**WHAT YOU NEED TO DO:**
Locate the line that contains "Screen dimensions: 2476x1484" in the entries below, then repeat it and every following line through the line that contains "Task: Click the type", exactly, and no others.

++++++++

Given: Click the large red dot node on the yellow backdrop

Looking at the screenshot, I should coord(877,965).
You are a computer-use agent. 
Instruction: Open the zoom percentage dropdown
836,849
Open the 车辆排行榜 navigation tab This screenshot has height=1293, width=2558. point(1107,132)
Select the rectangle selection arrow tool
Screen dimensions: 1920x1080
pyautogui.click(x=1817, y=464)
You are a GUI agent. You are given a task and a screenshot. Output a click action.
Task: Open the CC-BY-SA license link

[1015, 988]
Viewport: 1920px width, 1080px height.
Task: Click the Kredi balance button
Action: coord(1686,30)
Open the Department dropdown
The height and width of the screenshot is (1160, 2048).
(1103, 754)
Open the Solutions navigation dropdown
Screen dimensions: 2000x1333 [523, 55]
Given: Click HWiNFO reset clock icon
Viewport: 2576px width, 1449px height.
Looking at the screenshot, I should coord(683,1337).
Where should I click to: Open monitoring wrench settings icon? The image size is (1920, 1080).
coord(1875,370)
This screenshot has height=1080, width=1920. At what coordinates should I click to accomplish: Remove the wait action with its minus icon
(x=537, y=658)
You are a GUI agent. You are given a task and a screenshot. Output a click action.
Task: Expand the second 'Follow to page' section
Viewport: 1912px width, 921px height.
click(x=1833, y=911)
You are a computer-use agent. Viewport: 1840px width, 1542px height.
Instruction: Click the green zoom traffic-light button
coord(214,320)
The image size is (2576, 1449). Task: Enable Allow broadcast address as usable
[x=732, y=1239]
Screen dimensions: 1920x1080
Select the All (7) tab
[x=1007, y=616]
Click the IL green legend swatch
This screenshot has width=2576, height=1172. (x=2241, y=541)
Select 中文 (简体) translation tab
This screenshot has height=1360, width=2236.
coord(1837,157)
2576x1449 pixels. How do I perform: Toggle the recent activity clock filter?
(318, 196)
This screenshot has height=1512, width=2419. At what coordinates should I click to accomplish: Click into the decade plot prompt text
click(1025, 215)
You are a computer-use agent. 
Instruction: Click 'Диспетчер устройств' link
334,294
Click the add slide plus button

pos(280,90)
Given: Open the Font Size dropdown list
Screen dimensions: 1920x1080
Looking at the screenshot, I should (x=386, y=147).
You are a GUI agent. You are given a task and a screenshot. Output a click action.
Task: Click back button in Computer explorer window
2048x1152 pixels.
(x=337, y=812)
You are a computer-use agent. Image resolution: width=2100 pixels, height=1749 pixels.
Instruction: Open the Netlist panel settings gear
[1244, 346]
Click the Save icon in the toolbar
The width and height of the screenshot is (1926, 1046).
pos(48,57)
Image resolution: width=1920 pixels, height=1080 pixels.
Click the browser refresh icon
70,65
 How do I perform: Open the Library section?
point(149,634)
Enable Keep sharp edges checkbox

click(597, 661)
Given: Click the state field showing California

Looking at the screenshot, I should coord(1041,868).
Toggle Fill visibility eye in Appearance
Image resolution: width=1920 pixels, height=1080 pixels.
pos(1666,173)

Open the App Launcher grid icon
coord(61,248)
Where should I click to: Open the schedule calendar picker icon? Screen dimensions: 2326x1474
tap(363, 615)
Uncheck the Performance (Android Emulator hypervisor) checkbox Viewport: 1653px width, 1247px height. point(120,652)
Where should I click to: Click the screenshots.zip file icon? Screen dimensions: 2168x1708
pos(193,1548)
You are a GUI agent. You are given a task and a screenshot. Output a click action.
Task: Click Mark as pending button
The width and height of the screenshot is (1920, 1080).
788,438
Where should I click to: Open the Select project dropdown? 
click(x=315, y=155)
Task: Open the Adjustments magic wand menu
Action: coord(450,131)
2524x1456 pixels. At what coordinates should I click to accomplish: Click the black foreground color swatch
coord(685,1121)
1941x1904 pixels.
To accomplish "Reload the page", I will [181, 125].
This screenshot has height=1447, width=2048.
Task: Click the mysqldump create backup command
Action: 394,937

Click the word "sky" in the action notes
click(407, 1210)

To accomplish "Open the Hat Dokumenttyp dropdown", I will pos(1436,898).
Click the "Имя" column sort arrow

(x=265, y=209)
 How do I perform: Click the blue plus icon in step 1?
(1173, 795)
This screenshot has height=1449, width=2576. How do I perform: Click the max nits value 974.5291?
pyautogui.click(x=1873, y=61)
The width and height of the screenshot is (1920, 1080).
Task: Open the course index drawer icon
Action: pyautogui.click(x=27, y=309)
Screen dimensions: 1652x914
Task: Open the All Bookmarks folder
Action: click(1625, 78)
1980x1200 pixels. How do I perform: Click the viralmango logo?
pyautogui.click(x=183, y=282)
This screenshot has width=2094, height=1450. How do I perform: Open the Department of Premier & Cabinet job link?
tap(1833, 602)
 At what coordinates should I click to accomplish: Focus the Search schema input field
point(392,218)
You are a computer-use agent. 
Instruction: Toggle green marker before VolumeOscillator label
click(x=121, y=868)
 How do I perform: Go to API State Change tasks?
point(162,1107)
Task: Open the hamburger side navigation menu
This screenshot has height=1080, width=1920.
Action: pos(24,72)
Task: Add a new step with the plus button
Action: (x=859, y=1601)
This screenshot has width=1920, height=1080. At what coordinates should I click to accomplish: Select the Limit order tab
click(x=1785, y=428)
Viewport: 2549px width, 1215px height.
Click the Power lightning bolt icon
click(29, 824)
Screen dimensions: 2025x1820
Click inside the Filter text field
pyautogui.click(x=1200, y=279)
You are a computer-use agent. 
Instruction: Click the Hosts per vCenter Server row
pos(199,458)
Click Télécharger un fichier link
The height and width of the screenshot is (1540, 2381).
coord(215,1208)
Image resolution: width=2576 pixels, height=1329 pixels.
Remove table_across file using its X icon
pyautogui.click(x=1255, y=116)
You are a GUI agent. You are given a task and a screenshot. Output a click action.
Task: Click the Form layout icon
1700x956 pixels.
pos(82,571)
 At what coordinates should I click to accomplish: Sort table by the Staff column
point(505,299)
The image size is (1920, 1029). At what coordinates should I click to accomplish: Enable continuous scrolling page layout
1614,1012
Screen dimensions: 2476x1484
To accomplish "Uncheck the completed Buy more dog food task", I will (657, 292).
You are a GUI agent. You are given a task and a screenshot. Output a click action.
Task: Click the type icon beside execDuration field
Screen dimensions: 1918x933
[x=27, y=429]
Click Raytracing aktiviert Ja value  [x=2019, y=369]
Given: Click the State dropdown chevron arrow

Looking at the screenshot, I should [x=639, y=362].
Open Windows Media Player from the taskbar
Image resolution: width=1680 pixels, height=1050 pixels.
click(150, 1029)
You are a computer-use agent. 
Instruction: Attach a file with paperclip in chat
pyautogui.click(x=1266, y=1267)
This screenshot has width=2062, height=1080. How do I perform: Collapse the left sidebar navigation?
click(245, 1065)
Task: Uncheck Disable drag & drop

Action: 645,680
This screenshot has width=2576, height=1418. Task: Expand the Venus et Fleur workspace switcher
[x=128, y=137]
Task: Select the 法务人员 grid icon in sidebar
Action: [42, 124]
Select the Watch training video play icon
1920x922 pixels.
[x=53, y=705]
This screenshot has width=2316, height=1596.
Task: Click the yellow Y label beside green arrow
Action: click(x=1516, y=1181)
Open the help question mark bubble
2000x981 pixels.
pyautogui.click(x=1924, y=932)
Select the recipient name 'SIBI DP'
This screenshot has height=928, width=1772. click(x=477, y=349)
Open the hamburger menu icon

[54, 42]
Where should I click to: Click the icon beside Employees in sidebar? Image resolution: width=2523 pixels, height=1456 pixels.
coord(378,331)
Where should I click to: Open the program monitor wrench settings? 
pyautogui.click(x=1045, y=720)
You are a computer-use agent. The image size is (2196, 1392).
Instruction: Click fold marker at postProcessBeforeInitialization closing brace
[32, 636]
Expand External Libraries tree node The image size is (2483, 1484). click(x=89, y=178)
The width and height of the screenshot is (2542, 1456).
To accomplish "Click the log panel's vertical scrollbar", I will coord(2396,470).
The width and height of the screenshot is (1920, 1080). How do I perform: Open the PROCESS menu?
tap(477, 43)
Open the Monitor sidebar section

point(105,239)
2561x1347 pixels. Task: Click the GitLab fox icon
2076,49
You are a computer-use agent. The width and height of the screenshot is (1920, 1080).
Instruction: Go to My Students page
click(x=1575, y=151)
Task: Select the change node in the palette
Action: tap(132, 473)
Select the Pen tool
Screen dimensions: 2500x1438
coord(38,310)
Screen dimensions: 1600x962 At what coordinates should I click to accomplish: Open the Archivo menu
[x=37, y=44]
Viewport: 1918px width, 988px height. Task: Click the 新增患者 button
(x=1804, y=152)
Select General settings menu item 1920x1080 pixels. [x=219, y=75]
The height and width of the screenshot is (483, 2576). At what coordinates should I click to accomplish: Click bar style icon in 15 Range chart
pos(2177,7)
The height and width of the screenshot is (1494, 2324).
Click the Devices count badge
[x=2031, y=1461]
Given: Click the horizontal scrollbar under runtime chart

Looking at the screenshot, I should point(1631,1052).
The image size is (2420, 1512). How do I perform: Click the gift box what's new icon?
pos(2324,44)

++++++++

**WRITTEN REPLY:**
Screen dimensions: 2476x1484
To accomplish "Uncheck the completed Buy more dog food task", I will (657, 292).
You are a GUI agent. You are given a task and a screenshot. Output a click action.
Task: Click the type icon beside execDuration field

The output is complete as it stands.